樊勵琛說道:“既然已經決定離婚,就不要再試圖傷害彼此,握手言和,等待離婚的那天如何?”他對她伸出手。
薛安淺嘲諷的說道:“別說你剛才笑我智商低,就說男女有別,隨便牽女孩子的手,你是不是有點無賴了?再說,要想言和,也不需要握手,完全可以這樣。”

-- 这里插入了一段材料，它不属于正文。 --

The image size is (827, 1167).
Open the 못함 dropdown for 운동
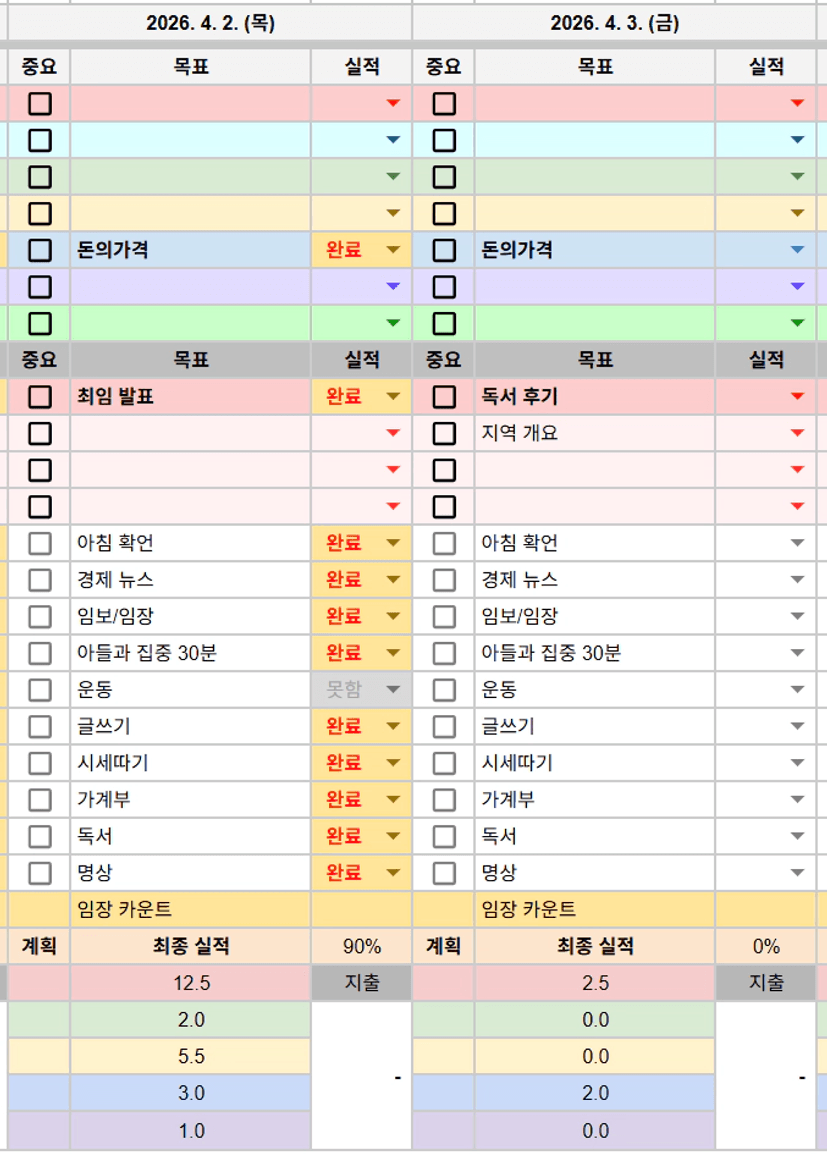click(393, 690)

樊勵琛看她不懷好意的笑了一下,然後,竟然直接毫不矜持的抱住了他。
他整個人就像石化了一樣,僵的連推開她的動作都不能完成,他狹長的眸子一眯,積聚著複雜情緒的神情在眸子裏打轉,路燈柔和的光芒打在他的側臉上,將他的麵容映出一抹溫和。
兩個人的心情,在這一刻,說不出的古怪複雜,有著淡淡的暖暖的情緒在猶疑間徘徊。
薛安淺窩在他的懷裏,說道:“樊勵琛,你忘記我不可怕,可怕的是,我怎麼也忘不掉你。”忘不掉很久以前很久以前的你。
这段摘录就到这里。